October 15th Raleigh Remembrance Service

Last night, my sister, mom, best-friend, twin brothers and I went to a special October 15th service for Pregnancy and Infant Loss Remembrance Day. This was the first year that I even knew such a day exists. 

This is what the event is all about:

October 15th Raleigh is a community wide event held in honor of Pregnancy and Infant Loss Remembrance Day. Each year, approximately one million pregnancies in the U.S. end in miscarriage, stillbirth or the death of a newborn child.

October 15th Raleigh is an effort to bring comfort, healing and unity to parents in the Triangle who have suffered a pregnancy or infant loss. October 15th Raleigh allows parents to openly remember their loss and to have their loss recognized.

The service was held at Journey Church in Raleigh, NC at 7 p.m. It was absolutely beautiful. There was beautiful music, a time of babies names being read (including Lily's), a time of sharing, and everyone lit candles in honor of our precious babes in Heaven. 
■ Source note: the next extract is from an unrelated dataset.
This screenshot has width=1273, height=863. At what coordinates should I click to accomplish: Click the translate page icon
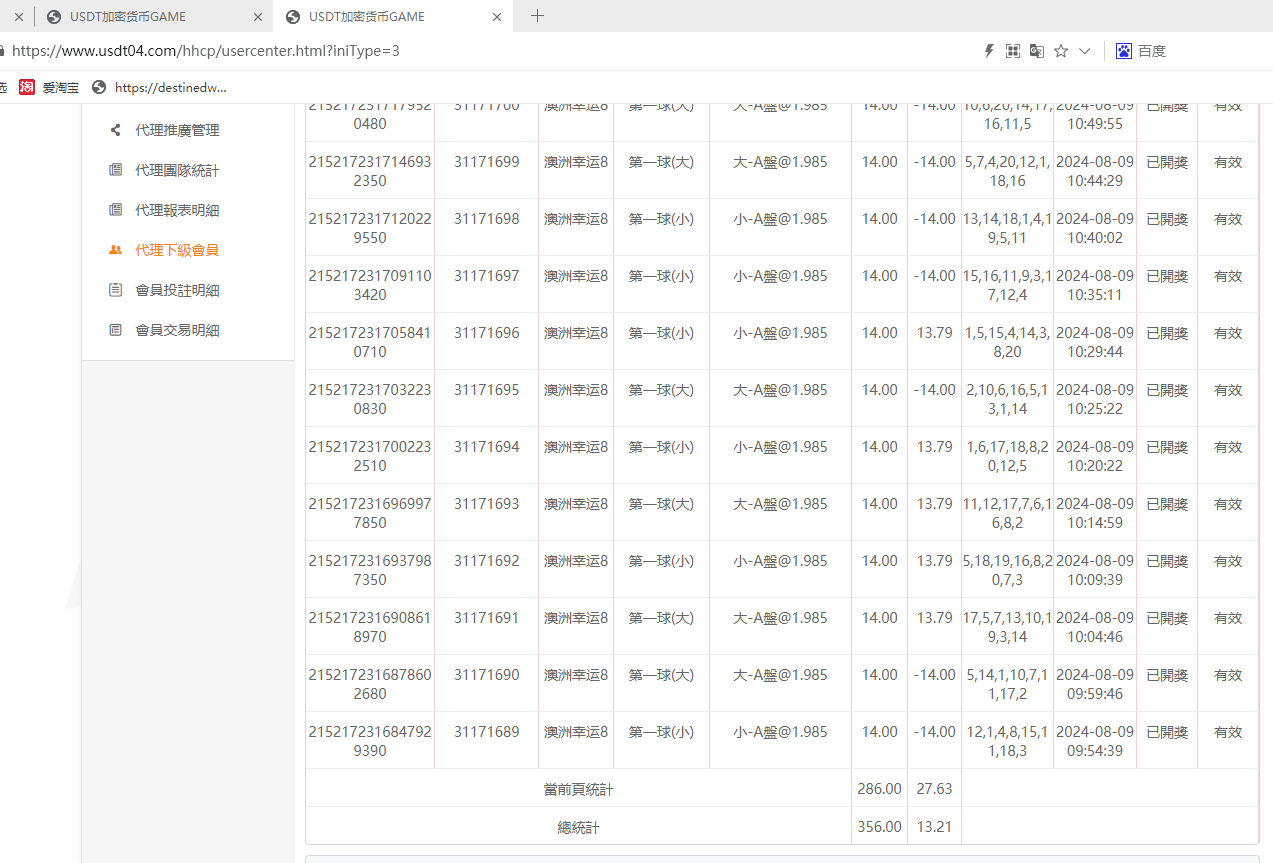(1037, 51)
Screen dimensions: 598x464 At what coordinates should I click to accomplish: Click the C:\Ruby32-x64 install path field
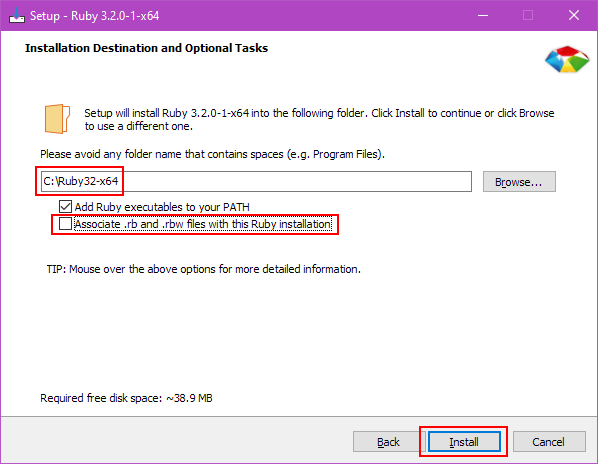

I got to meet the lady who coordinated the entire thing and she knows who I am because she's read my blog. My blog is listed on the October 15th Raleigh website. 

I wore my Faces of Loss, Faces of Hope shirt that I recently got with Lily's footprints on the back.

I took the opportunity to share a bit about my vision for donating hospital comfort boxes to grieving parents. I saw some of my friends from my local infant loss support group at the service. And I met a new friend named Wendy who has has two miscarriages.